# ACTION ITEM:
Starting at the first line below, copy through to the last line exactly.

# Collected data:

*** Begin section ***

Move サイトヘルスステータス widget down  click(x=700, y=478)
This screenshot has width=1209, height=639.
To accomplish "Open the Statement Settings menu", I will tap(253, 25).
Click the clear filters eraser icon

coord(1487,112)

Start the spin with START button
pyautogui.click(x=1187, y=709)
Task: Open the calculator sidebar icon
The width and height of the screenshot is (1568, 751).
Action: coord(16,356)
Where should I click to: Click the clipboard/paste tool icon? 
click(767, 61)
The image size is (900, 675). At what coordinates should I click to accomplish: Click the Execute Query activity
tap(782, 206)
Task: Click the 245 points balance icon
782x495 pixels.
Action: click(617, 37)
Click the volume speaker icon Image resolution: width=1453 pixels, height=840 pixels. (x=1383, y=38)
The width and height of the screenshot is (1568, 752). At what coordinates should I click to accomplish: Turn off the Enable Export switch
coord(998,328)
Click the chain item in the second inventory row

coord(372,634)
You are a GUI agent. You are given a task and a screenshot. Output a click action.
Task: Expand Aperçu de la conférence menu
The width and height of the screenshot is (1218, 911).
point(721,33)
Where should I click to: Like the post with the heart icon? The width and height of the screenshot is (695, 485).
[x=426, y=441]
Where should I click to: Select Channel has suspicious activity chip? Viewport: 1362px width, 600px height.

*** End section ***

# ANSWER TO THE EXERCISE:
Move サイトヘルスステータス widget down  click(x=700, y=478)
This screenshot has width=1209, height=639.
To accomplish "Open the Statement Settings menu", I will tap(253, 25).
Click the clear filters eraser icon

coord(1487,112)

Start the spin with START button
pyautogui.click(x=1187, y=709)
Task: Open the calculator sidebar icon
The width and height of the screenshot is (1568, 751).
Action: coord(16,356)
Where should I click to: Click the clipboard/paste tool icon? 
click(767, 61)
The image size is (900, 675). At what coordinates should I click to accomplish: Click the Execute Query activity
tap(782, 206)
Task: Click the 245 points balance icon
782x495 pixels.
Action: click(617, 37)
Click the volume speaker icon Image resolution: width=1453 pixels, height=840 pixels. (x=1383, y=38)
The width and height of the screenshot is (1568, 752). At what coordinates should I click to accomplish: Turn off the Enable Export switch
coord(998,328)
Click the chain item in the second inventory row

coord(372,634)
You are a GUI agent. You are given a task and a screenshot. Output a click action.
Task: Expand Aperçu de la conférence menu
The width and height of the screenshot is (1218, 911).
point(721,33)
Where should I click to: Like the post with the heart icon? The width and height of the screenshot is (695, 485).
[x=426, y=441]
Where should I click to: Select Channel has suspicious activity chip? Viewport: 1362px width, 600px height.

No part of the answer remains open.